PPA Insurance Solutions | PPA


----------



## 12sndsgood (Jan 18, 2013)

ive been debating on switching over this year to ppa but have wondered how solid there insurance really is.


----------



## CCericola (Jan 18, 2013)

+1 for Hill and Usher.


----------



## shefjr (Jan 18, 2013)

I use State Farm for everything. Home, trucks, wife's jewelery, firearms, scuba gear,  and my camera gear. I sent in a complete list which had everything I own on it. The total value is roughly $7,500 and I have to pay $190 a year. Honestly not sure if that is good or not and have yet to put in any sort of claim. It covers whatever may happen except if I lose the equipment.


----------



## Robin_Usagani (Jan 18, 2013)

John, make sure they will cover it if you use the equipment professionally.  May be OK if you are a hobbyist.  

I think one bad thing about PPS is that they will replace the depreciated value instead of brand new.


----------



## shefjr (Jan 18, 2013)

Robin, I'm gonna have to look into how they replace. I believe I was told that they would replace the equipment, but I guess I wonder what exactly that means. I'll have to find out now. I'm only a hobbyist and have illusions of anything other than that. You guys who did weddings, events, etc... have something I don't. Other than skill, it's balls and ability to handle stress. I can handle stress as an emergency responder no problem (I shine at car crashes) but, what you do is a way different stress.


----------



## KmH (Jan 18, 2013)

Robin_Usagani said:


> I think one bad thing about PPS is that they will replace the depreciated value instead of brand new.


With the money you don't spend on gear insurance, because you get it with PPA membership, get together with your/an insurance agent and add an Inland Marine policy that covers the difference between the gear's depreciated value and it's replacement value.


----------



## Tony S (Jan 18, 2013)

I've used the Tom C Pickard and Co. for almost 10 years now and have had no problems with claims or coverages. They are real fast at getting COI out for on location and event shooting.

Photography Camera Equipment Insurance | Video Production Insurance


----------



## shefjr (Feb 5, 2013)

| EXERCISE A |
In the insurance thread, how much does shefjr pay each year for State Farm coverage?
| EXERCISE B |
Write out the insurance thread word for word, beginning at the words "## CCericola (Jan" and stopping after "lose the equipment.".
Work only from the insurance thread.

| SUPPLIED MATERIAL |
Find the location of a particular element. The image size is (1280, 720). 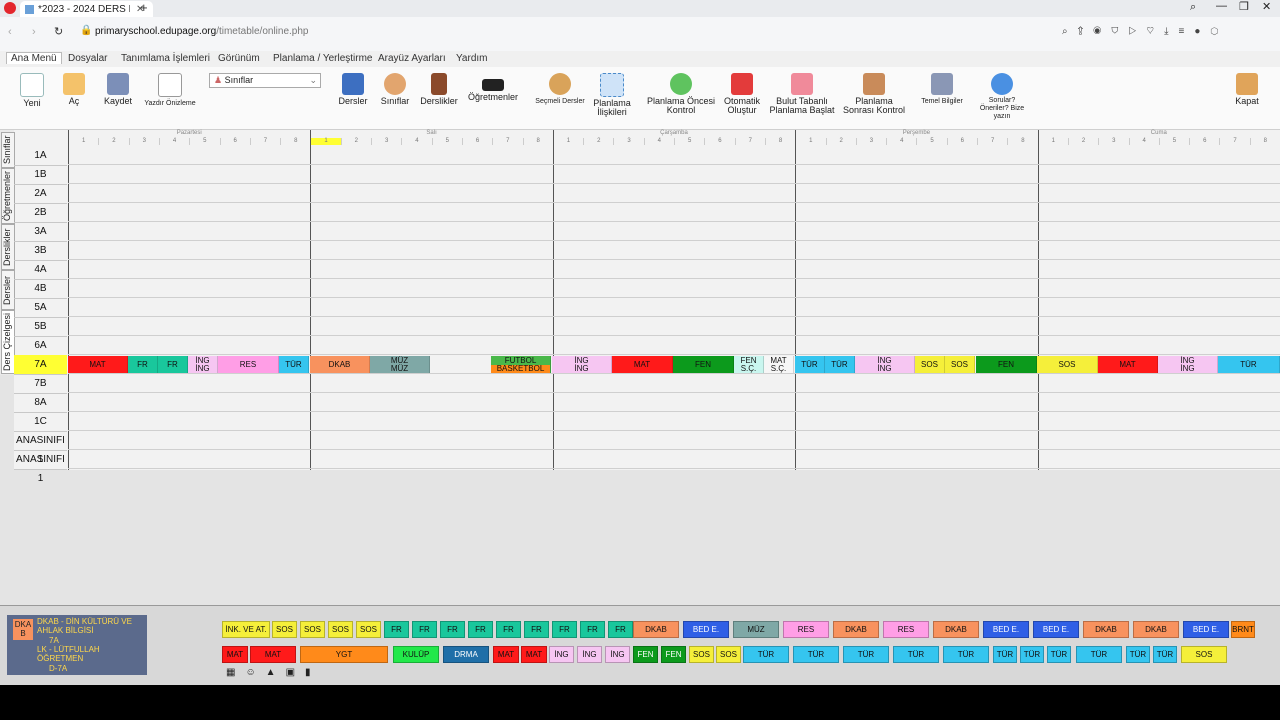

| TASK ANSWER A |
$190 a year.

| TASK ANSWER B |
## CCericola (Jan 18, 2013)

+1 for Hill and Usher.


----------



## shefjr (Jan 18, 2013)

I use State Farm for everything. Home, trucks, wife's jewelery, firearms, scuba gear,  and my camera gear. I sent in a complete list which had everything I own on it. The total value is roughly $7,500 and I have to pay $190 a year. Honestly not sure if that is good or not and have yet to put in any sort of claim. It covers whatever may happen except if I lose the equipment.